# Be My Parent/Children Who Wait



## watakerfuffle (Jan 26, 2011)

I am a member of BMP but was wondering if it worth me also joining CWW or are the same children on each? Also with CWW can you also view childrens profiles online or is it just the newsletter they send out? Thanks


----------



## Loski (May 29, 2012)

There's a lot more children bump than cap and mostly the same ones x


----------



## Old Timer (Jan 23, 2005)

Hi
There are a lot of the same children in both but some children will only be in one of the publications and some will only appear online!  With BMP you can subscribe for X months at a time whereas CWW is a year.  

I guess it depends on whether you are having to search or whether your SW is very actively looking for you?  Are you with a LA or VA?  LAs are advertising in these now due to lack of adopters and too many children not just because they are 'hard to place'.
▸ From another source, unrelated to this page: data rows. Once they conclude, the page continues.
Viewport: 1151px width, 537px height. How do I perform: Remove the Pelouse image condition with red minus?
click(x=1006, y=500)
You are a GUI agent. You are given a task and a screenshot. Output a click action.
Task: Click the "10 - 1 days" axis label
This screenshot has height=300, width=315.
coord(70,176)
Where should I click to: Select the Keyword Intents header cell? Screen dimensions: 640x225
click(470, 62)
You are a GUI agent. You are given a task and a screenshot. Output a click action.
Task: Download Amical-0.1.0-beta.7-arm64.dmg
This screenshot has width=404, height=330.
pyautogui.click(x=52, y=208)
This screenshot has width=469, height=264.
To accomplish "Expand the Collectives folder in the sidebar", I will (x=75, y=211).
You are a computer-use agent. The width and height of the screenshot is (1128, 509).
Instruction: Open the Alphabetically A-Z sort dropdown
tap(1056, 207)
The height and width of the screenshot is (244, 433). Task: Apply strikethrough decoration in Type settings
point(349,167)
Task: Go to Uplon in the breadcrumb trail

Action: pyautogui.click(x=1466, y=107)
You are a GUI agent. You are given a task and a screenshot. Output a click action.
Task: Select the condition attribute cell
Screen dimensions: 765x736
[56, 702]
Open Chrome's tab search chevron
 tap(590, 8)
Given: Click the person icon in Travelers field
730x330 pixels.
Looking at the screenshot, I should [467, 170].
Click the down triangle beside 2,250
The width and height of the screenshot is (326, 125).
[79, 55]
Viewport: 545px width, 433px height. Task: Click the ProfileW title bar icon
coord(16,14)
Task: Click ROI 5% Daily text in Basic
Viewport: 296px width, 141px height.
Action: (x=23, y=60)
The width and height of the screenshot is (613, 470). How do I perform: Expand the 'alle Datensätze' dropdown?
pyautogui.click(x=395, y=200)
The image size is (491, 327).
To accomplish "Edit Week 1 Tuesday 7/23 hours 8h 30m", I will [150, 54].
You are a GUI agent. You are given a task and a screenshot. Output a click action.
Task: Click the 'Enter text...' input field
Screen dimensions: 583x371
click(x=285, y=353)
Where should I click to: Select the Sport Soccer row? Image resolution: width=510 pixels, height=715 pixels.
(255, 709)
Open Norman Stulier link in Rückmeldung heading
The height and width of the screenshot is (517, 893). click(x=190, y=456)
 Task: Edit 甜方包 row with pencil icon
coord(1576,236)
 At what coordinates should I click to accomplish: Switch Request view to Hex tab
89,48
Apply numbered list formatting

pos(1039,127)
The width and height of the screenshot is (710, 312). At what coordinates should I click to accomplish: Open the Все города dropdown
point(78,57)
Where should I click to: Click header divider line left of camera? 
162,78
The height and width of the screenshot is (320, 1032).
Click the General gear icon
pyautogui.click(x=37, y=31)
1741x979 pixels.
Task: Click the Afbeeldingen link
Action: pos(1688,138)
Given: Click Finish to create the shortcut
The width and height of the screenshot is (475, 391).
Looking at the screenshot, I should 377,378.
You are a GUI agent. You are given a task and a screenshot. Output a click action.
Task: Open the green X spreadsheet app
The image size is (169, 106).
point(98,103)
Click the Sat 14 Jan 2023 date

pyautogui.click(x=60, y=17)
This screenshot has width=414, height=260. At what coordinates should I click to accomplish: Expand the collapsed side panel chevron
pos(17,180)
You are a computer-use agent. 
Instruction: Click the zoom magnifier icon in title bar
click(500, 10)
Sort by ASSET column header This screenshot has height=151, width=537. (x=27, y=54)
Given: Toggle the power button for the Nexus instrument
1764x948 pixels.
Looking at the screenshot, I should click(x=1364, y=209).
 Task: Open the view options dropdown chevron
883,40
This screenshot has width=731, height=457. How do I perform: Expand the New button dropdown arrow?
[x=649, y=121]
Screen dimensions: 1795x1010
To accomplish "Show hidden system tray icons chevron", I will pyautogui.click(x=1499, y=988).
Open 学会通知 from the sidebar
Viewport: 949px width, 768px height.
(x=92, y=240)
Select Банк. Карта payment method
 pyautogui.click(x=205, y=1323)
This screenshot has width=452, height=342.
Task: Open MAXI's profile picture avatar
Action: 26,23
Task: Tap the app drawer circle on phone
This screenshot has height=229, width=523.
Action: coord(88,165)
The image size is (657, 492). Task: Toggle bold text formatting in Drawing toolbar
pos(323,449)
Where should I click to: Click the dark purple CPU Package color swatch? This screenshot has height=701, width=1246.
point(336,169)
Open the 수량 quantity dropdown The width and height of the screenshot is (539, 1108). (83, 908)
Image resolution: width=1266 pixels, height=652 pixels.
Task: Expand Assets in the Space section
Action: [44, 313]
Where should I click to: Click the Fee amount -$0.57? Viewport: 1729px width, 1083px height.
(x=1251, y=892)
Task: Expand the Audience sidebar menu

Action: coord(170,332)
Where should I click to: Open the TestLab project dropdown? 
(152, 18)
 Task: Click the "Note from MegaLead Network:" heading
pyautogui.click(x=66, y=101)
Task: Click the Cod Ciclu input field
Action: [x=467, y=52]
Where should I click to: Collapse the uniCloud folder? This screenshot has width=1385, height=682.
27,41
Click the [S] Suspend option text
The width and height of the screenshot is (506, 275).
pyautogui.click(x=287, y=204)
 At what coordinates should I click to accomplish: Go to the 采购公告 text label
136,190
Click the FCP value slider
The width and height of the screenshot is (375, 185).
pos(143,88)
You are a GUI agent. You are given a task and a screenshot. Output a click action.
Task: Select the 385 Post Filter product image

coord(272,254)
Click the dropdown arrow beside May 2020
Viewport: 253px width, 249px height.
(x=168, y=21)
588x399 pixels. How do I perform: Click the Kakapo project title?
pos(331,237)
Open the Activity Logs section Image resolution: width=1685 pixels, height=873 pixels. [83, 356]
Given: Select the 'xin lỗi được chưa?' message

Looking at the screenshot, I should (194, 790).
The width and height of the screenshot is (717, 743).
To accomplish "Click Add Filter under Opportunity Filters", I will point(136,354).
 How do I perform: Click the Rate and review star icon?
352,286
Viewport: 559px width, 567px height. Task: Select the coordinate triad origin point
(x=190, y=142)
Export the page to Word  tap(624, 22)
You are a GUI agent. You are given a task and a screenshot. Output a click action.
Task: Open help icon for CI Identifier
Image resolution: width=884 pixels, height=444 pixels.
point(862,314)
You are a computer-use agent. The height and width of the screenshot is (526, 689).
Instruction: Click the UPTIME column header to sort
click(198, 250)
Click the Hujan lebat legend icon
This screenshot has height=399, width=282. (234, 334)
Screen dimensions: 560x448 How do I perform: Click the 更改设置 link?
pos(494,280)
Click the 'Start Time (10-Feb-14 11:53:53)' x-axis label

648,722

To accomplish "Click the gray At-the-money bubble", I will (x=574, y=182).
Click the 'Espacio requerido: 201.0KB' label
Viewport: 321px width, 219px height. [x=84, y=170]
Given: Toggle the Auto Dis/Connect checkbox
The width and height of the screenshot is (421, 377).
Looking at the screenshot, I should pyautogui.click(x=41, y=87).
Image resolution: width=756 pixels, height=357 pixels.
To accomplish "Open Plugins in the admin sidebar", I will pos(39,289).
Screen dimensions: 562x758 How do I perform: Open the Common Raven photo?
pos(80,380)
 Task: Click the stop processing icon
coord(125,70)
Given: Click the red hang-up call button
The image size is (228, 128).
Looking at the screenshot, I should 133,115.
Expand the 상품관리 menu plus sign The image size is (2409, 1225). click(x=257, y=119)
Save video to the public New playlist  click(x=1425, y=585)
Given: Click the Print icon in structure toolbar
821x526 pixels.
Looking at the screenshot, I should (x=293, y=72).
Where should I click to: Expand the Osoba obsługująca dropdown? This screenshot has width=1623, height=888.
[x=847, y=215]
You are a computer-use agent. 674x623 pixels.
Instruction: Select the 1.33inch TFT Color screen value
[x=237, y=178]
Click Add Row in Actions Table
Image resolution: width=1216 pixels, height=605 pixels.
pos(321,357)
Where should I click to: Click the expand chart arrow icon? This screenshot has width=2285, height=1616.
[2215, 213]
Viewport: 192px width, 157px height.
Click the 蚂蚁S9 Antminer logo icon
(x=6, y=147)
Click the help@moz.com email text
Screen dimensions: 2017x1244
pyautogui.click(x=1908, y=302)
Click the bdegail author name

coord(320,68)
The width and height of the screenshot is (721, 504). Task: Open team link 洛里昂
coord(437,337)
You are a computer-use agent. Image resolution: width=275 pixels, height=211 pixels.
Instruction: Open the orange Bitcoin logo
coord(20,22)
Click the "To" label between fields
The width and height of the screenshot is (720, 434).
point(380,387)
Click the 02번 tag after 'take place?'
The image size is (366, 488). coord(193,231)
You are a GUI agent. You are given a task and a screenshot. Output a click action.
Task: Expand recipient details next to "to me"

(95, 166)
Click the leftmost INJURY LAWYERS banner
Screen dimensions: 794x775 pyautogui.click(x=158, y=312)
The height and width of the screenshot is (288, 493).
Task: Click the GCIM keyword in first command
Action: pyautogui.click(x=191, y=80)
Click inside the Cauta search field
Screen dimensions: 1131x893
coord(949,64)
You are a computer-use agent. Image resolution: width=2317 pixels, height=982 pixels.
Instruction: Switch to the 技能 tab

Good luck with your search.
OT x


----------



## PEJ (Jun 6, 2011)

Hi, 
I have been wondering the same thing this morning. We have just registered with CWW. I am not sure whether this is something we jump straight into or not. Our SW has not provided very much guidance. It is also hard to tell at the moment what our SW is actively doing for us. I don't want to sound negative. I just find the reality and  concept of matching and linking hard to grasp at the moment. I think we will stick with CWW before BMP at the moment. 
xx


----------



## julesF (Apr 7, 2009)

the children are often the same but most of the AP i know didn't come across their LOs through these but instead through circulars which were sent straight to the VA


we enquired about a few children in BMP and CWW when we were looking bit our SW sent us a CPR of a couple she thought were a good match and 3 1/2 mnths later they were home


so there are other methods to finding your family


----------



## watakerfuffle (Jan 26, 2011)

Thanks for all your replys, think I will stick with BMP for now as you can be a member month by month rather than a yearly fee. Yes ultimately I am hoping our sw finds our little one for us  x


----------